The following limitations are by design and must be understood before use.
Task–Dataset Mismatch
SmartML does not validate semantic correctness between the chosen task and the dataset.
- Using classification on a regression dataset will not raise an error
- Using regression on a classification dataset will not raise an error
- Models will still train and produce outputs
However, the results will be meaningless or misleading.
Important
It is the user’s responsibility to:
- Select the correct task type
- Ensure the target variable matches the task
SmartML assumes expert usage, not guardrails.

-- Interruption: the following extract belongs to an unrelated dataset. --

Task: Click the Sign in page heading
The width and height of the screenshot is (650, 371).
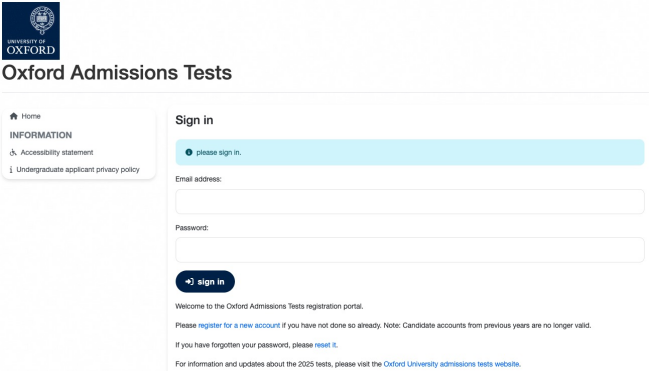Action: pos(194,120)
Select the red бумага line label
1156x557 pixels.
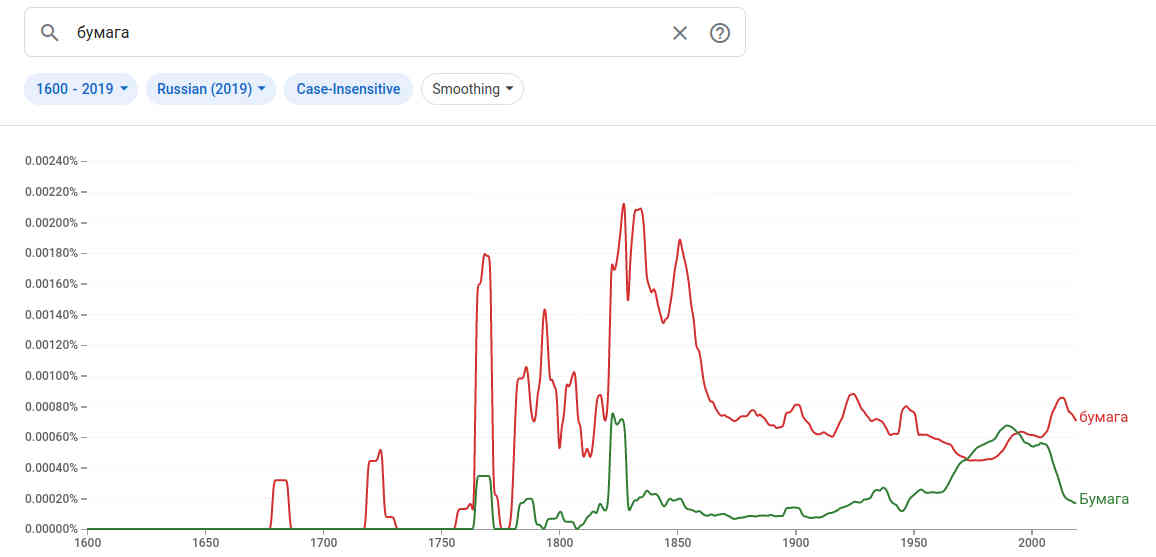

No Custom Train/Test Splits
- External train/test datasets are not supported
- Cross-validation is not supported
- Split ratios are fixed
This is required to ensure fair comparison across models.
No Hyperparameter Tuning
- All models run with fixed defaults
- No grid search or Bayesian optimization
- No per-model tuning
SmartML compares model families, not optimized instances.
Not a Production Pipeline
SmartML is not suitable for production use.
- No pipeline export
- No inference serving
- No model persistence guarantees
Results are intended for analysis only.
Limited Dataset Validation
SmartML does not enforce:
- Target type validation
- Label distribution sanity checks
- Feature leakage detection
Users must validate datasets independently.
Deep Learning Constraints
Deep learning models:
- Run on CPU by default
- Use conservative training limits
- May be slow on large datasets
- Are intended for comparison, not performance tuning
GPU acceleration is not managed automatically.
Dependency-Based Model Availability
- Some models require optional dependencies
- Missing dependencies silently disable models
- Disabled models are excluded from execution
SmartML does not install dependencies automatically.
Memory and Scale Constraints
- Large datasets may cause high memory usage
- Deep models can be resource intensive
- SmartML does not perform automatic dataset sharding
Users are responsible for resource management.
Benchmark Interpretation
SmartML outputs:
- Raw performance metrics
- Latency measurements
- No confidence intervals
- No statistical significance tests
Results should be interpreted as directional guidance, not absolute rankings.
Summary
SmartML limitations are intentional.
It assumes:
- Correct task selection
- Clean datasets
- Informed interpretation of results
If strict validation, automation, or safety checks are required, SmartML may not be the appropriate tool.